**WRITTEN PROBLEM:**
Copy the records from the line containing "Open Firewall & network protection icon" to the line containing "click(224, 248)", keeping both of those lines.

------------------------------

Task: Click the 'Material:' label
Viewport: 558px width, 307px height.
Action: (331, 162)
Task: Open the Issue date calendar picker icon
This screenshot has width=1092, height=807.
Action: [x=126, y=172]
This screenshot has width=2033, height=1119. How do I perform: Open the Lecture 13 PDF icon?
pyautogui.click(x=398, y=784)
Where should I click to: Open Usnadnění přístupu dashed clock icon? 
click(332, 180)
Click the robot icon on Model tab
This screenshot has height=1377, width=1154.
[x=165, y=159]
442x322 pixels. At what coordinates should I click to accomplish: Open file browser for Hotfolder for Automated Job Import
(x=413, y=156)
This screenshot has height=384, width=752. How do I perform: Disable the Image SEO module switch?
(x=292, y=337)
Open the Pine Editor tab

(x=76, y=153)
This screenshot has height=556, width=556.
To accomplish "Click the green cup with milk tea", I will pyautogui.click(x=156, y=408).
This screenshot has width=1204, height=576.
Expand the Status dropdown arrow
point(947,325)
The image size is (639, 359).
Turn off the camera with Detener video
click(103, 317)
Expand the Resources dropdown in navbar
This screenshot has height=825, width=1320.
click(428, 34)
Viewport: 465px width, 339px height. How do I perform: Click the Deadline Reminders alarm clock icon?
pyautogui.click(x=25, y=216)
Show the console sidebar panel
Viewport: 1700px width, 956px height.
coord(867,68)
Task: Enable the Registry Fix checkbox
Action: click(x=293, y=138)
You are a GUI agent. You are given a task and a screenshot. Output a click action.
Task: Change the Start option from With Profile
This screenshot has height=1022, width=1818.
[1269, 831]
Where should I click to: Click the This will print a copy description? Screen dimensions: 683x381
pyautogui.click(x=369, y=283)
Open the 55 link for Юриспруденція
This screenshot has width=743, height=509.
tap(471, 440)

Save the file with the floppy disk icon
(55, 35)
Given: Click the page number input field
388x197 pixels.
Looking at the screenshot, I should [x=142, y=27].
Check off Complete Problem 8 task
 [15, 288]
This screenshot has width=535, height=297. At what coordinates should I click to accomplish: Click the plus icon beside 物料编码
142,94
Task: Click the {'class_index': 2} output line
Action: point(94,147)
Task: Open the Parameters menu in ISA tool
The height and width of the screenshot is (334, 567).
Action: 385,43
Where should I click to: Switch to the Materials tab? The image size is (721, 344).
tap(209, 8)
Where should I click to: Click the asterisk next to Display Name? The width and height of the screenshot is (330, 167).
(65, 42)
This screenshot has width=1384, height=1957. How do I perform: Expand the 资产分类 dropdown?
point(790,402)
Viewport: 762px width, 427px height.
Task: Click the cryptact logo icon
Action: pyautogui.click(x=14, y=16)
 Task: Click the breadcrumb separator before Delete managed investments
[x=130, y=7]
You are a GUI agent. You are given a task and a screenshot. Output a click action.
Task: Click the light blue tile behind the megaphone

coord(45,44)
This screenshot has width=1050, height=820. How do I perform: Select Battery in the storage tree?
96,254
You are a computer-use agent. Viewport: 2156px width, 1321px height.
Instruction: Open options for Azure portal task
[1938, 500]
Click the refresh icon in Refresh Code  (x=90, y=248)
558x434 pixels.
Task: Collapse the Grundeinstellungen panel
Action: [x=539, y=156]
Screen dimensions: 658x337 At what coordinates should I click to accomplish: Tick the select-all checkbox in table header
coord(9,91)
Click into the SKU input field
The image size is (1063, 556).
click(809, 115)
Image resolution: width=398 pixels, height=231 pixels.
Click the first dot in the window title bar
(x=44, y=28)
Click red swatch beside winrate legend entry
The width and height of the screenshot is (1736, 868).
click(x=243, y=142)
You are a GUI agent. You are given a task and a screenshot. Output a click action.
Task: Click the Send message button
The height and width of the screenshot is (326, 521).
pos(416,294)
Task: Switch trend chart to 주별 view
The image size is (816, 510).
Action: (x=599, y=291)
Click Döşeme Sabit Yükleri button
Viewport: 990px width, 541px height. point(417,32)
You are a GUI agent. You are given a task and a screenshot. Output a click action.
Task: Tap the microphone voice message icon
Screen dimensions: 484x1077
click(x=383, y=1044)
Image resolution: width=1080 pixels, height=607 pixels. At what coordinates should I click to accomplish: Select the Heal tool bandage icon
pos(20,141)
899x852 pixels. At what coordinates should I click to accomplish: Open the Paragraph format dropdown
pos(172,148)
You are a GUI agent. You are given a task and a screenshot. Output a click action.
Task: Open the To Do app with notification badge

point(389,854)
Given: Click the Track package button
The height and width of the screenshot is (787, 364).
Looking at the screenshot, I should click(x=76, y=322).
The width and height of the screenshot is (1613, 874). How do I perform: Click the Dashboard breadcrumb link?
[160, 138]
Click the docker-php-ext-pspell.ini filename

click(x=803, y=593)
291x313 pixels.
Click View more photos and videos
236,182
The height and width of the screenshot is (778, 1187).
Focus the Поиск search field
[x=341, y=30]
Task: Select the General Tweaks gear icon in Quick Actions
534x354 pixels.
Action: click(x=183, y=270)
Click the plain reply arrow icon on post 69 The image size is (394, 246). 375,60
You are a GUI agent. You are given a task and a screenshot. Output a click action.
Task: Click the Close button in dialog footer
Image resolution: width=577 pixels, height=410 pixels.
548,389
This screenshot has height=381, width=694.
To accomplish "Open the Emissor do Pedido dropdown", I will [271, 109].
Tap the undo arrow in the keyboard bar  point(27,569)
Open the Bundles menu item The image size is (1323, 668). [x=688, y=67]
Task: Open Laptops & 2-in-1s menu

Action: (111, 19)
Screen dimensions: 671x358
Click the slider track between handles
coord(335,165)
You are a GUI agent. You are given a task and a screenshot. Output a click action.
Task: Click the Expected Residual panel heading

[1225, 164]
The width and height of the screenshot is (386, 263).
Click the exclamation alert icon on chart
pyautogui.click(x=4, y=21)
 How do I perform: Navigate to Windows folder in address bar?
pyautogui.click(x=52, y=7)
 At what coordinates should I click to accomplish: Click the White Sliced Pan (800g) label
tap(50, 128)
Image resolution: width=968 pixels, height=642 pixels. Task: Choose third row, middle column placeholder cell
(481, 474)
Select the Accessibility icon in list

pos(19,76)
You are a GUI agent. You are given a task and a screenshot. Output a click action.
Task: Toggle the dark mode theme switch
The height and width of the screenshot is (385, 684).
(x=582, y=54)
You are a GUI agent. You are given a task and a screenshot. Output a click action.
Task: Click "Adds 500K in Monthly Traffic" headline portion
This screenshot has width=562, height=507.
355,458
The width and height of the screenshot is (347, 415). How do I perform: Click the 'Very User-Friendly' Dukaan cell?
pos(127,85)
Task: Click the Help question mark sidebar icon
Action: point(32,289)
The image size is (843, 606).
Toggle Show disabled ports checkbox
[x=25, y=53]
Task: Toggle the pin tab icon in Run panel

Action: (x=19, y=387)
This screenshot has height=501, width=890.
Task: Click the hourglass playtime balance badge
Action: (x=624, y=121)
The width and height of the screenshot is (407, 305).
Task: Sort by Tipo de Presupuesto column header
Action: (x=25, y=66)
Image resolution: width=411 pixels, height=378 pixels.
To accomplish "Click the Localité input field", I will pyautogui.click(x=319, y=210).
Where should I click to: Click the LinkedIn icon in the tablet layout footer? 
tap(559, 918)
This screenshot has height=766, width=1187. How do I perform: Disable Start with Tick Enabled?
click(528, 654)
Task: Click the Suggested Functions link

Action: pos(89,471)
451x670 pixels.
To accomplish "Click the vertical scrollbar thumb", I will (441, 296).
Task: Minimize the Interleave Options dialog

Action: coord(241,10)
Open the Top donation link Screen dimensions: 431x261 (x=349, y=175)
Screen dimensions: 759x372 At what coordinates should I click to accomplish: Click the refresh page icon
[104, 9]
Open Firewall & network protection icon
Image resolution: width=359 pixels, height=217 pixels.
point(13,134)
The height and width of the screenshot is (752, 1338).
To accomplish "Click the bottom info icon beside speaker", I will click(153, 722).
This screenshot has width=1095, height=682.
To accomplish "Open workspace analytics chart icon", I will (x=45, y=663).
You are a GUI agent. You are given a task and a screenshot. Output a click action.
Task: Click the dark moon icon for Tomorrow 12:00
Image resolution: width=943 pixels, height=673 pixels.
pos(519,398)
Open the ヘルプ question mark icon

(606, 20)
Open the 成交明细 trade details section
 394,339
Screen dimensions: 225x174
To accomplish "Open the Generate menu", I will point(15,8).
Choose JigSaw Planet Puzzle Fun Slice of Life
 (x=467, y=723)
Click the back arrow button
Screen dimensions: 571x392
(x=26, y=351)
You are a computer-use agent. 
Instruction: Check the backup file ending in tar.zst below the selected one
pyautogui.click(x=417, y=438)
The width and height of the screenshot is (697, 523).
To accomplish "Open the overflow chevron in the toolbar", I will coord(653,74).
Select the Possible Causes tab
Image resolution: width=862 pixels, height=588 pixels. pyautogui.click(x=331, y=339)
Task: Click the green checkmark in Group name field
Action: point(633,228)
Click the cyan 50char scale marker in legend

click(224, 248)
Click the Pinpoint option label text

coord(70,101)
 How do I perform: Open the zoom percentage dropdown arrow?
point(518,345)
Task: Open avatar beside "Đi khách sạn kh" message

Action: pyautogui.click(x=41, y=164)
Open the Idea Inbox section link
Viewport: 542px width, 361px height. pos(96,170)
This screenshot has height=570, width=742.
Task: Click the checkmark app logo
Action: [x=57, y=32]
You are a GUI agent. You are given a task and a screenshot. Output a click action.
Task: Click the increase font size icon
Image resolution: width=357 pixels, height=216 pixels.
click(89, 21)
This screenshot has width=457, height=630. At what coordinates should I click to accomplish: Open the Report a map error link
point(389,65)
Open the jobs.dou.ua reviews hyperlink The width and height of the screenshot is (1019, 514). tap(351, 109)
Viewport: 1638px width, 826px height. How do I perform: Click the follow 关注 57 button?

------------------------------

**ANSWER TO THE TASK:**
Open Firewall & network protection icon
Image resolution: width=359 pixels, height=217 pixels.
point(13,134)
The height and width of the screenshot is (752, 1338).
To accomplish "Click the bottom info icon beside speaker", I will click(153, 722).
This screenshot has width=1095, height=682.
To accomplish "Open workspace analytics chart icon", I will (x=45, y=663).
You are a GUI agent. You are given a task and a screenshot. Output a click action.
Task: Click the dark moon icon for Tomorrow 12:00
Image resolution: width=943 pixels, height=673 pixels.
pos(519,398)
Open the ヘルプ question mark icon

(606, 20)
Open the 成交明细 trade details section
 394,339
Screen dimensions: 225x174
To accomplish "Open the Generate menu", I will point(15,8).
Choose JigSaw Planet Puzzle Fun Slice of Life
 (x=467, y=723)
Click the back arrow button
Screen dimensions: 571x392
(x=26, y=351)
You are a computer-use agent. 
Instruction: Check the backup file ending in tar.zst below the selected one
pyautogui.click(x=417, y=438)
The width and height of the screenshot is (697, 523).
To accomplish "Open the overflow chevron in the toolbar", I will coord(653,74).
Select the Possible Causes tab
Image resolution: width=862 pixels, height=588 pixels. pyautogui.click(x=331, y=339)
Task: Click the green checkmark in Group name field
Action: point(633,228)
Click the cyan 50char scale marker in legend

click(224, 248)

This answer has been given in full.